EXERCISE PROMPT >> Transcribe the data below verbatim from the line with "Click Add AutoTrassir" to the line with "Image resolution: width=197". Include both of those lines.

(Excerpts from a dataset)
#####
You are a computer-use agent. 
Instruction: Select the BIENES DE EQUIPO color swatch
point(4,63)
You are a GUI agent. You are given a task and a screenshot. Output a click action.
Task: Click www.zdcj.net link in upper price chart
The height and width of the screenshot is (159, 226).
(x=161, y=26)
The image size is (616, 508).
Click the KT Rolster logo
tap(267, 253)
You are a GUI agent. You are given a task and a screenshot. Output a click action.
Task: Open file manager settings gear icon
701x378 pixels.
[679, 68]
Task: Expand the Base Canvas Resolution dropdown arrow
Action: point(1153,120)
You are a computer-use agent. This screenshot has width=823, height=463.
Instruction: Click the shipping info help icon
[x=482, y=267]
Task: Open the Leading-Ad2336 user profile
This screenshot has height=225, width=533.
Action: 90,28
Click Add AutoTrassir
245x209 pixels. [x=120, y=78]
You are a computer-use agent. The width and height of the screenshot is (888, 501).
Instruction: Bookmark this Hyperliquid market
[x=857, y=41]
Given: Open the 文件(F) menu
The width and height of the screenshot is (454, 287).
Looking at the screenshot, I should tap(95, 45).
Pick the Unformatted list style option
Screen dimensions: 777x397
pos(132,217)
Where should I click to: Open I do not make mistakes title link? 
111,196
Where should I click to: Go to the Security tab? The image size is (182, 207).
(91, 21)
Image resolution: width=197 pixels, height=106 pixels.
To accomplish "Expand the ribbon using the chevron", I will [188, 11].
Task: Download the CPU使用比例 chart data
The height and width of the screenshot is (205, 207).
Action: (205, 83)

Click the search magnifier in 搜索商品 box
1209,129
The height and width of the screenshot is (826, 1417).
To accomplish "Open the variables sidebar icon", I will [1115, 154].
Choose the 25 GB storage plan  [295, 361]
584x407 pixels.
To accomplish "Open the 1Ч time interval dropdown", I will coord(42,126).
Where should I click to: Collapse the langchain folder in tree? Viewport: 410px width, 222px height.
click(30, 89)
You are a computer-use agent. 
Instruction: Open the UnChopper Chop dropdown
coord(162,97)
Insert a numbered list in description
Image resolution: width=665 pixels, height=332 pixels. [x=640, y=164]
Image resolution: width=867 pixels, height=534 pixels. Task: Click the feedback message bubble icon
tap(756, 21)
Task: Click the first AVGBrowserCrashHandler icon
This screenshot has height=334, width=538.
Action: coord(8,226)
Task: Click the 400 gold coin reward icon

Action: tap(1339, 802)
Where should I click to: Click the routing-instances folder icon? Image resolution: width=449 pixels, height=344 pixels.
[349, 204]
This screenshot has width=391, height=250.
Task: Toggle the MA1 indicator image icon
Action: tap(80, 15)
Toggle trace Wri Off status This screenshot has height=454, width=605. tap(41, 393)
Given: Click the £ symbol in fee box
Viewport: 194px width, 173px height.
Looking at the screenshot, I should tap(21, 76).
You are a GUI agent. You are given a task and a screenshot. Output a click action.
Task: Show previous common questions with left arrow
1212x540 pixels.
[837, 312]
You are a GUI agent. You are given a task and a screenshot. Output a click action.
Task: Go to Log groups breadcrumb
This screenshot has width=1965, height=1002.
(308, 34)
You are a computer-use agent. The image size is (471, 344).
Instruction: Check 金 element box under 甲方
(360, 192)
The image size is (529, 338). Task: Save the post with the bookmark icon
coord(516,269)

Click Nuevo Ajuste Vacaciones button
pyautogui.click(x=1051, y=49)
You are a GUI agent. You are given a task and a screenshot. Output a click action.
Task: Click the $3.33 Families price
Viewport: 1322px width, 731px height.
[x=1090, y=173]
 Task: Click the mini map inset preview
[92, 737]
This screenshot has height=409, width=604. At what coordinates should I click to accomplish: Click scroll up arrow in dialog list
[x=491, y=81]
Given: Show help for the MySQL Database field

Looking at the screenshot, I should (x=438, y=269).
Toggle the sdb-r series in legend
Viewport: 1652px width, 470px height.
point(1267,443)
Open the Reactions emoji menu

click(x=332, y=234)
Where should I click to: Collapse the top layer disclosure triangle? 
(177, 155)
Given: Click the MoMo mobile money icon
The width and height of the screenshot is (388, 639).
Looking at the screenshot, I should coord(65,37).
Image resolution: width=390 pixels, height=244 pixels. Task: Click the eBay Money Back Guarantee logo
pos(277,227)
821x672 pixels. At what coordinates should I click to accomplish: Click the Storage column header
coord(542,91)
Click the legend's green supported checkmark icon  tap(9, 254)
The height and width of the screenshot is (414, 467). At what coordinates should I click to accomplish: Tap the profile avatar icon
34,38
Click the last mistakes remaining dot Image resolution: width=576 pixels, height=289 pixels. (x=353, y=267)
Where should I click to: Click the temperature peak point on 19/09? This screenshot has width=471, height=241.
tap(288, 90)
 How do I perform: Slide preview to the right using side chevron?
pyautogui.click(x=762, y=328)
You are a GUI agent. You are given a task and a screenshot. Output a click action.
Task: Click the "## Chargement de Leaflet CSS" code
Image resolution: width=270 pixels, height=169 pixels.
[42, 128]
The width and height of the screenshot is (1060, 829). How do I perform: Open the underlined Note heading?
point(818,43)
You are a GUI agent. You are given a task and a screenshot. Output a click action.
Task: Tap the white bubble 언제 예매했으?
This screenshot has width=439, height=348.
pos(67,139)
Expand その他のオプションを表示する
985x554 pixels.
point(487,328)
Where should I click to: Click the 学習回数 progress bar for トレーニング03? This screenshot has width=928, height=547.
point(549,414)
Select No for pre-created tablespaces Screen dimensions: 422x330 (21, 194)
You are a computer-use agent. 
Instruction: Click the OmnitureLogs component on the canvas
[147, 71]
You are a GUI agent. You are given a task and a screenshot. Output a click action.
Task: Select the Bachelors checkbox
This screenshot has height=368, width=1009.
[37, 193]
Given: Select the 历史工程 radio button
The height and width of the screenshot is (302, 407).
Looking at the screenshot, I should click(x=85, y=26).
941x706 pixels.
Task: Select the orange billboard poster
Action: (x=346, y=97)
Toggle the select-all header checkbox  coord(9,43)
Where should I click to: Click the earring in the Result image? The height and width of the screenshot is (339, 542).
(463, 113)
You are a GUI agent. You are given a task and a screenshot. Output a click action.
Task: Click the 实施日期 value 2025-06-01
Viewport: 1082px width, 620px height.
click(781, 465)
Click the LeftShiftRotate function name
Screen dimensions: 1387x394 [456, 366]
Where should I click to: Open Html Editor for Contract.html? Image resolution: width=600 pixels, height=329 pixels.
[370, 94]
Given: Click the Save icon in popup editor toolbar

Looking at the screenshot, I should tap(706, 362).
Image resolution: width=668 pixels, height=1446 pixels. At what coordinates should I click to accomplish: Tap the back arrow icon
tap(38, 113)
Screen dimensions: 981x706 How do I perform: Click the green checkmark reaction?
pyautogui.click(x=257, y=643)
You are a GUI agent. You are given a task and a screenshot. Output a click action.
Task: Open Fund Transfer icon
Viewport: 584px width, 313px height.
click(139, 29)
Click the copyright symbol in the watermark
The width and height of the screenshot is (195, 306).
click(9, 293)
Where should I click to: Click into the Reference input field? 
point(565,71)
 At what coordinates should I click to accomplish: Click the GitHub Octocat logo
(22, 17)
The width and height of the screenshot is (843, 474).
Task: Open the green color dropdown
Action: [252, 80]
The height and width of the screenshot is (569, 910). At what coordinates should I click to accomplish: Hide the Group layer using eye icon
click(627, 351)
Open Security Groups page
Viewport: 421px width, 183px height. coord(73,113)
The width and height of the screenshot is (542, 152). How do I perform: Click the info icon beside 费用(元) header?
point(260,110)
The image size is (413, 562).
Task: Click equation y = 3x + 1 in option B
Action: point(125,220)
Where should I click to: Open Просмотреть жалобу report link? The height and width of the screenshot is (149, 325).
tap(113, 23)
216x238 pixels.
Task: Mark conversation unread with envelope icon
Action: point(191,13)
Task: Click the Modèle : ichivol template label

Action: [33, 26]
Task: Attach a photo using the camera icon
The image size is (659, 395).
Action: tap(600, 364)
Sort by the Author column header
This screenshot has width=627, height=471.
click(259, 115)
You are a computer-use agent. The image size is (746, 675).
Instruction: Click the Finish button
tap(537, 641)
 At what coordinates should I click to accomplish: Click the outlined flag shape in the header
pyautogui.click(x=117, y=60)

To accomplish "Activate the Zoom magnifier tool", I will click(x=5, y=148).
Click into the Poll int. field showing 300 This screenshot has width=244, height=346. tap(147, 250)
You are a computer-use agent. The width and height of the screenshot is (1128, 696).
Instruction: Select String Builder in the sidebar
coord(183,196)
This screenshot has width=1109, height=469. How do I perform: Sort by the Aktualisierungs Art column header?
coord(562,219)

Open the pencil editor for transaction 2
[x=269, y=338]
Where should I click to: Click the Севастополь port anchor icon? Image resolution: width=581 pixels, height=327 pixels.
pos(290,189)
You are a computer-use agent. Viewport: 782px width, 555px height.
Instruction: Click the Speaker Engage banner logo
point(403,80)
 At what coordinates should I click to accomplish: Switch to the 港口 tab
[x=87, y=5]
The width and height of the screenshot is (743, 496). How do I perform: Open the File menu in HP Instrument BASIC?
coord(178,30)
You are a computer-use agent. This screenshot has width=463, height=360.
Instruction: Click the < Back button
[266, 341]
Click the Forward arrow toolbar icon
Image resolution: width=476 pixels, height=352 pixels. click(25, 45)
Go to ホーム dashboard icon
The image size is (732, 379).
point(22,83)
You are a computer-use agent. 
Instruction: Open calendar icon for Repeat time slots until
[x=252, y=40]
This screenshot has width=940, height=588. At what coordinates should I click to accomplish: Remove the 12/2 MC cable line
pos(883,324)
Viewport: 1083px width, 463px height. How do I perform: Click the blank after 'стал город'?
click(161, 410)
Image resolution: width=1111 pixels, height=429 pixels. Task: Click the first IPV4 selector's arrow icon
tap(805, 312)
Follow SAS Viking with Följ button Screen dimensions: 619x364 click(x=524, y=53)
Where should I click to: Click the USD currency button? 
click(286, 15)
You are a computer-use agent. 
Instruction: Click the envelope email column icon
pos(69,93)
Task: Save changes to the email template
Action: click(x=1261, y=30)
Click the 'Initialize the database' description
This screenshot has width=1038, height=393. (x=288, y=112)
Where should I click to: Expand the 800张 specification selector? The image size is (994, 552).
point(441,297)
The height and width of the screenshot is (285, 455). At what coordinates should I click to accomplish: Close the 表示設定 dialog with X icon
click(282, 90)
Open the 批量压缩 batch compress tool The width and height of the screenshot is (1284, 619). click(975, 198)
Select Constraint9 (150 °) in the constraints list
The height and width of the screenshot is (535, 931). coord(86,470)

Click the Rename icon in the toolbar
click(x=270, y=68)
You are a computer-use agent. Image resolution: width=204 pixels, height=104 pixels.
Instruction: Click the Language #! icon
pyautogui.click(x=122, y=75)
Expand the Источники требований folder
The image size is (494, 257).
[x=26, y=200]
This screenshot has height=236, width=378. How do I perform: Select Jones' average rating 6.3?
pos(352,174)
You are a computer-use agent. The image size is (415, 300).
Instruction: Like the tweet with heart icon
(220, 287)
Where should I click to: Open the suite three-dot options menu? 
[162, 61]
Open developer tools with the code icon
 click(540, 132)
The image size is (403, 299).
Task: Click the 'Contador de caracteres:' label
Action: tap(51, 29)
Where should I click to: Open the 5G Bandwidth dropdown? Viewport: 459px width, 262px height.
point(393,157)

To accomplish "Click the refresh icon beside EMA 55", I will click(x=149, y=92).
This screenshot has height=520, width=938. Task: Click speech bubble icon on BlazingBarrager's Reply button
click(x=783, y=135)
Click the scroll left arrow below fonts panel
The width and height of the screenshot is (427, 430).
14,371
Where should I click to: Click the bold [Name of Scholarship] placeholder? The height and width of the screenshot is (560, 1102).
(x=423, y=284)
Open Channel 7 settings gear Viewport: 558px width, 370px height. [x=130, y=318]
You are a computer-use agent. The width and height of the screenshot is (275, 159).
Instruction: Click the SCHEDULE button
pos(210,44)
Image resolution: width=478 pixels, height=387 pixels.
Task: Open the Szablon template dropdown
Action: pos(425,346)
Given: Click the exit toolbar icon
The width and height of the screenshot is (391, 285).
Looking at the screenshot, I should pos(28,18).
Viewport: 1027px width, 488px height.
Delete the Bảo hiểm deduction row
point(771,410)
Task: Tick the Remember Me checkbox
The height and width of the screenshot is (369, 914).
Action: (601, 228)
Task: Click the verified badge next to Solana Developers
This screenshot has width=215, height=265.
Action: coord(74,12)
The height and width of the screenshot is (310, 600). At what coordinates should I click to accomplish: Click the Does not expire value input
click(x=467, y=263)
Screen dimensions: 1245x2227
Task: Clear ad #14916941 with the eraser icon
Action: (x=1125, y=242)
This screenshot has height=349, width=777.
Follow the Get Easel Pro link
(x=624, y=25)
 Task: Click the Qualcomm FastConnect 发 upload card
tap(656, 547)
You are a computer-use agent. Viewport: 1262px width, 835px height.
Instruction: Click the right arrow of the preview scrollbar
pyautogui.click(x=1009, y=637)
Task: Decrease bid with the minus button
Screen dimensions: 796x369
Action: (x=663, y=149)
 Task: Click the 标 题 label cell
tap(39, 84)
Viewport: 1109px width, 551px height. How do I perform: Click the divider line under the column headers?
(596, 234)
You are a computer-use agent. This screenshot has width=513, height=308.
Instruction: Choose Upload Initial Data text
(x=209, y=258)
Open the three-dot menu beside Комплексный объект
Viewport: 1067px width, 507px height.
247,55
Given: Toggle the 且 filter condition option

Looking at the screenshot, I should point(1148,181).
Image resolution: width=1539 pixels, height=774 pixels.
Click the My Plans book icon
#####
ANSWER AREA >>
Click Add AutoTrassir
245x209 pixels. [x=120, y=78]
You are a computer-use agent. The width and height of the screenshot is (888, 501).
Instruction: Bookmark this Hyperliquid market
[x=857, y=41]
Given: Open the 文件(F) menu
The width and height of the screenshot is (454, 287).
Looking at the screenshot, I should tap(95, 45).
Pick the Unformatted list style option
Screen dimensions: 777x397
pos(132,217)
Where should I click to: Open I do not make mistakes title link? 
111,196
Where should I click to: Go to the Security tab? The image size is (182, 207).
(91, 21)
Image resolution: width=197 pixels, height=106 pixels.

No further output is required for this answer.